The most vivid parts of the movie to me were the powerful performances of Iris Mann and Clifford Tatum, Jr. as the damaged children the Roses take in and nurse back to both physical and mental health; Iris Mann in particular is vivid in her rendering of Jane’s pain and trauma is indelible and makes me wonder why she didn’t have more of an acting career. Instead, she quit show business and became a journalist. Just what happened to Jane to traumatize her so completely couldn’t be spelled out with the Production Code hamstringing Shavelson and Rose, but it’s not hard for a modern-day audience to figure out she must have been physically abused and probably sexually molested as well. The family goes to a beach resort for the holiday season – remember this was being shown as part of TCM’s Christmas marathon and so there had to be a holiday connection – and Jane attracts the attention of a young man who invites her to the New Year’s prom, only it’s a formal-dress affair and she has nothing to wear. Anna offers to cut down an old dress of hers, but it looks awful on Jane. The Roses ultimately buy Jane a prom dress, but the boy who asked her to the dance withdraws the invitation on orders of his parents and George Rose goes to their home and chews them out for being such snobs. Meanwhile, Jimmy John goes out alone at 5:30 a.m., while it’s still dark and cold (though we have to take that on faith because director Taurog shot the sequence on a studio “exterior” without the telltale breath steaming that people do when they’re really in cold weather, and the scene could have used Frank Capra’s famous icehouse), to complete a 10-mile hike he needs to do to win his coveted Boy Scout merit badge.

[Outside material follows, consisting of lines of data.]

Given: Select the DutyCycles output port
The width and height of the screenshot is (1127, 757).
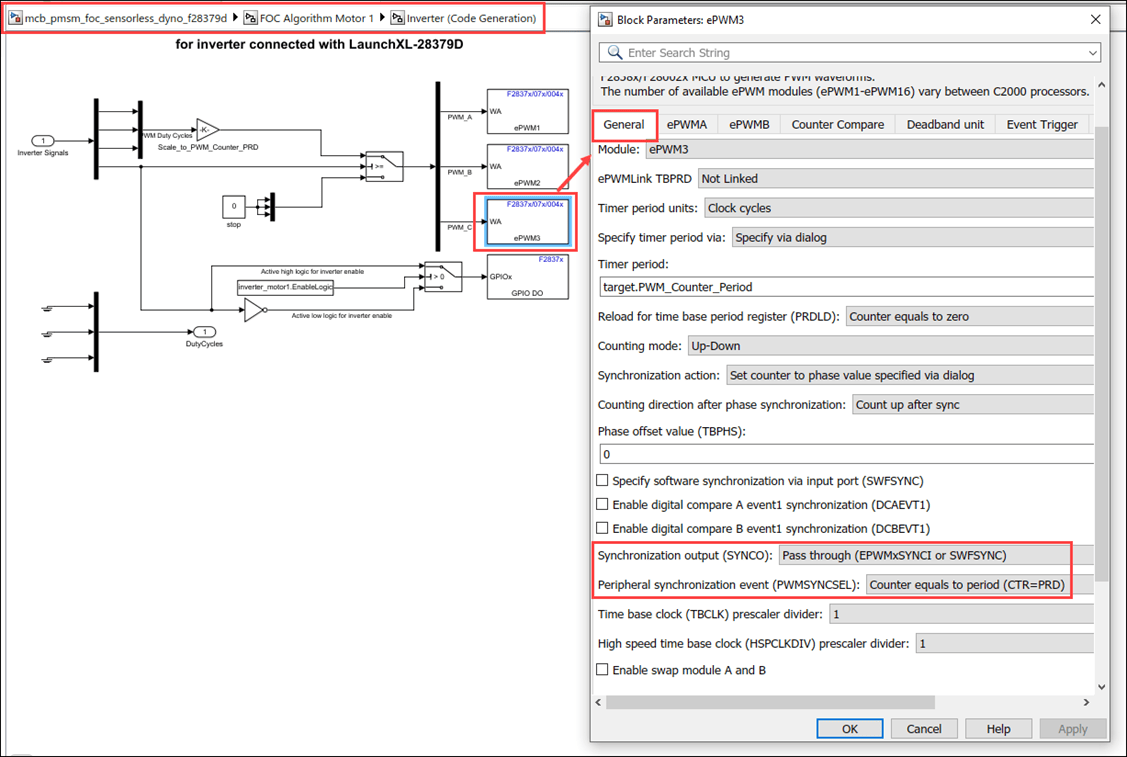Looking at the screenshot, I should [204, 332].
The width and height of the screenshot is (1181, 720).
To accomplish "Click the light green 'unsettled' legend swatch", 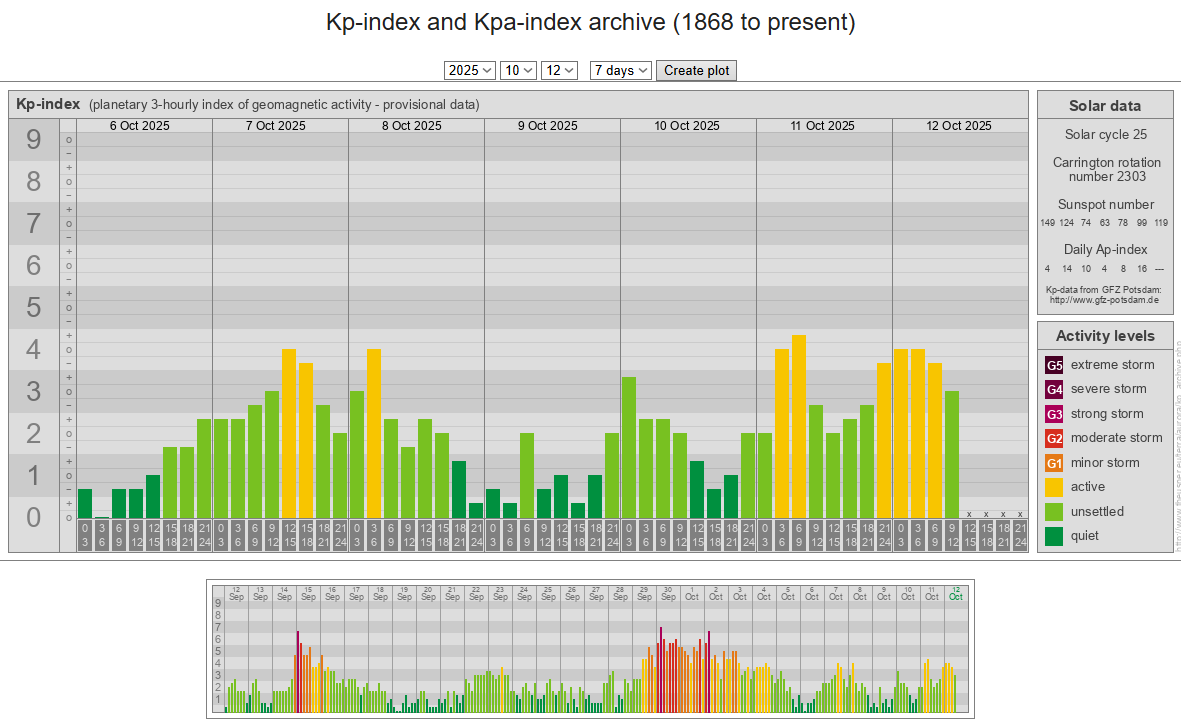I will pos(1054,512).

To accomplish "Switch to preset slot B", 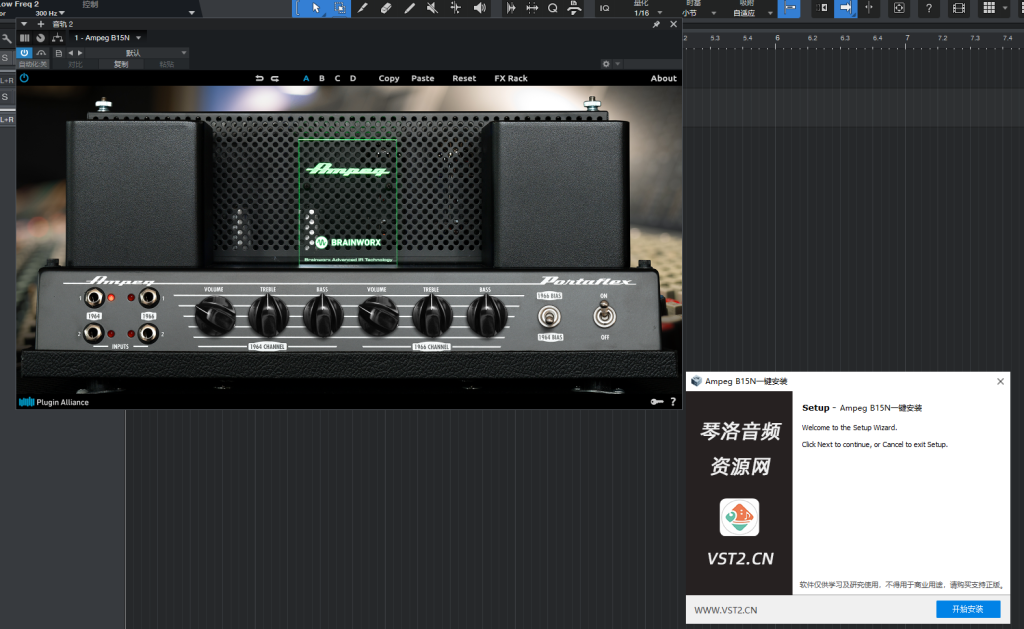I will (321, 78).
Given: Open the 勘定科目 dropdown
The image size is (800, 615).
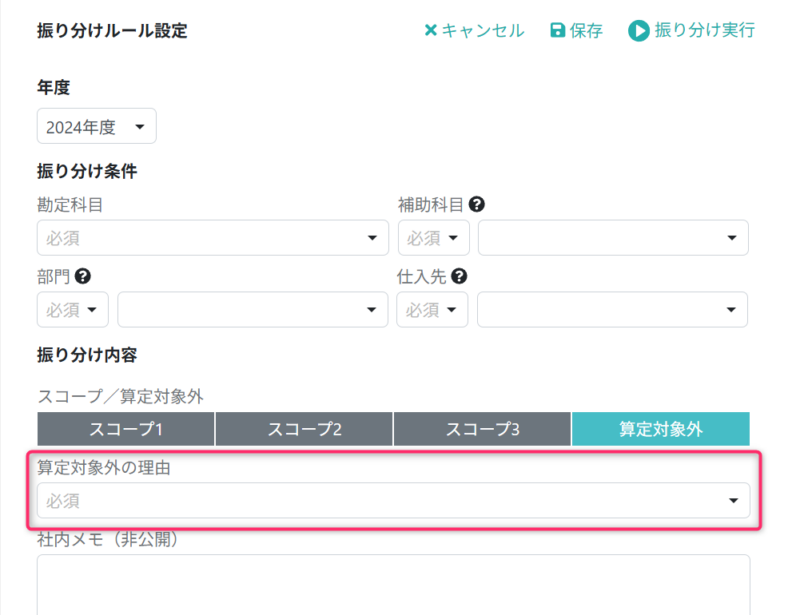Looking at the screenshot, I should click(x=212, y=237).
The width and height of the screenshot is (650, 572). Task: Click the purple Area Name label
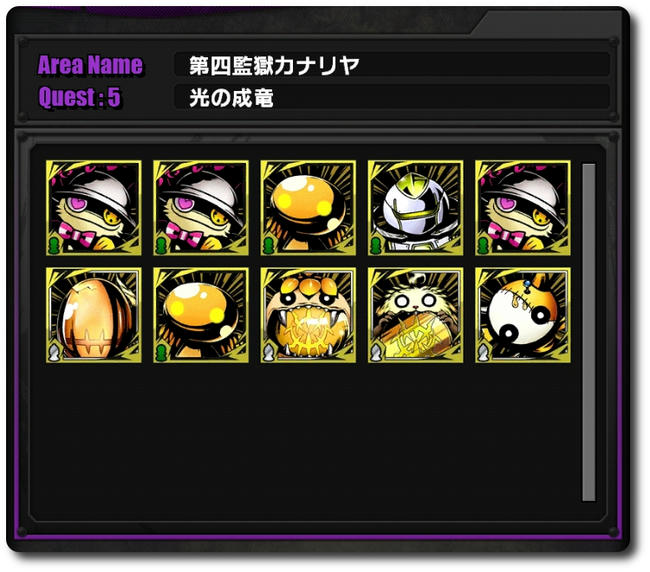(90, 65)
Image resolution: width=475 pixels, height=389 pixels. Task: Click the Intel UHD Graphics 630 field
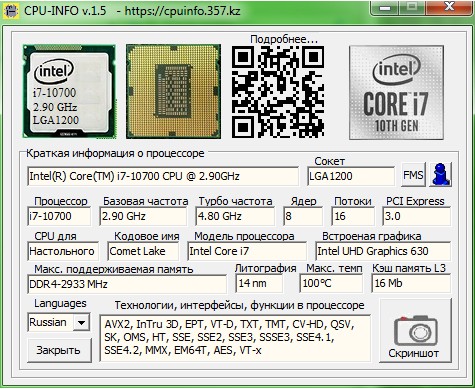pyautogui.click(x=383, y=251)
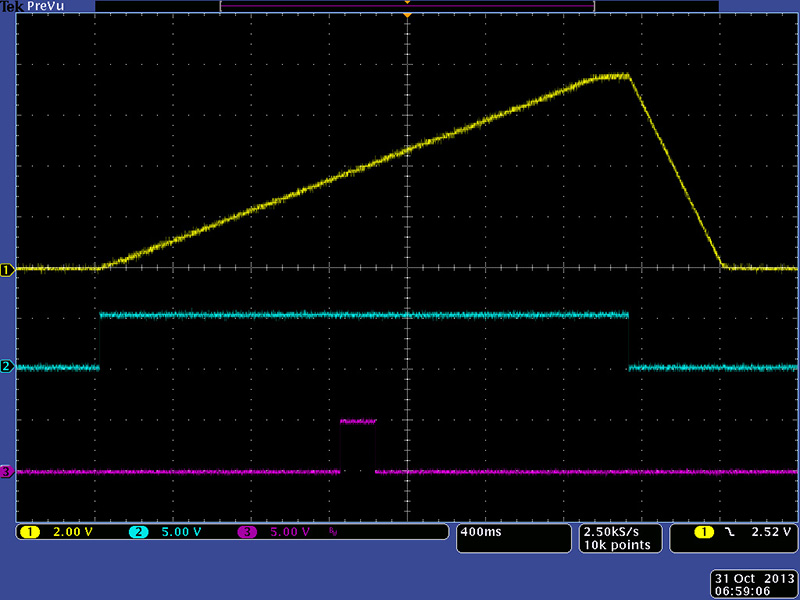This screenshot has width=800, height=600.
Task: Click the falling edge trigger slope icon
Action: point(730,532)
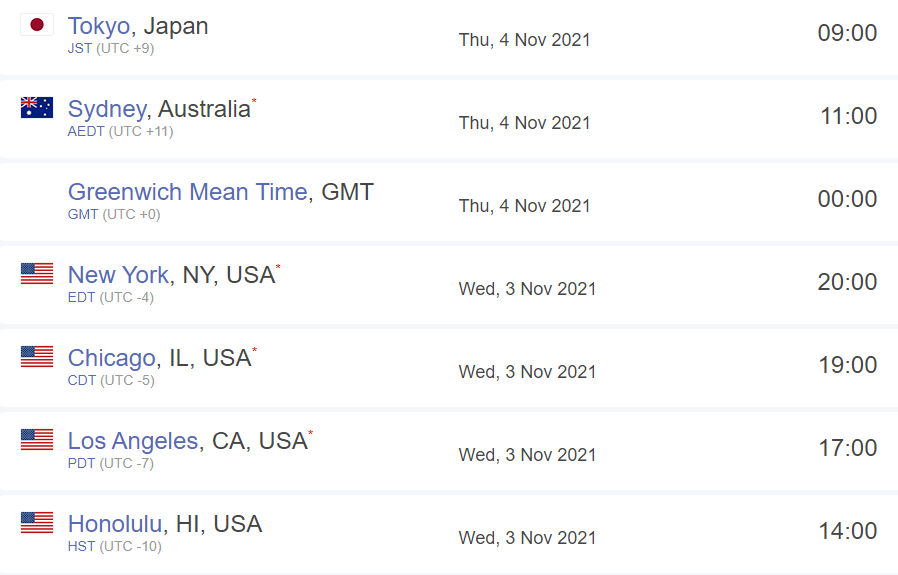Open the Greenwich Mean Time link
Viewport: 898px width, 575px height.
pyautogui.click(x=188, y=192)
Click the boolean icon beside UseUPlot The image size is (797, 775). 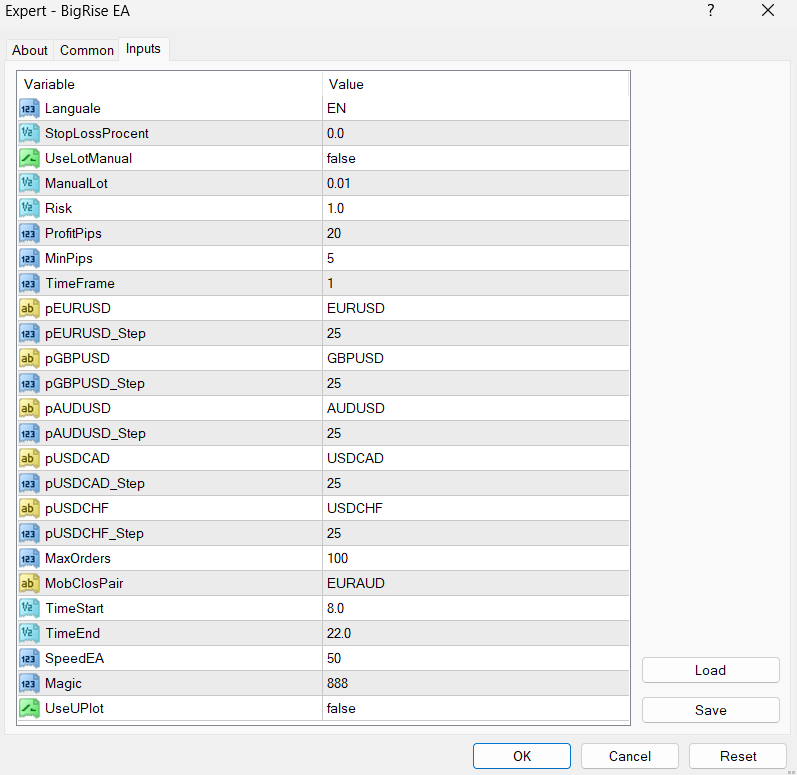[29, 708]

My husband Charles came home as the film was wrapping up, when Jane is at the prom and insists on dancing one dance with her dad, and New Year’s happens. The band at the prom marks the New Year by cutting off their surprisingly good swing version of Kay Swift's “Can’t We Be Friends?” to play “Auld Lang Syne,” and Charles couldn’t resist joking that they must have got Guy Lombardo to play their prom. The film ends with the surprisingly elaborate ceremony at which Jimmy John is awarded the coveted Eagle Scout badge, and the ritual provides that his mom has to pin it on him and he gets to pin a separate item on her dress. I wasn’t sure I’d like Room for One More because I was worried it would be too sentimental, but largely due to Cary Grant’s skill as a performer, particularly his dry wit, it avoids descending too far into treacle. Turner Classic Movies recruited Cary Grant’s daughter Jennifer to co-host his movies, and inevitably they asked her whether her own experience being raised by him had any similarities to his acting the role of a father of five in this film. Of course, her domestic situation was quite different because her parents divorced when she was still a child, and she was shuttled back and forth between her mom and her dad, but she still said she recognized some of his gestures as a parent in his performance in the movie, and could also tell the real affection between Cary Grant and Betsy Blair even though their marriage ended in divorce in 1962 and Blair was one Cary Grant wife before Jennifer’s mother (she was number three and Dyan Cannon was number four).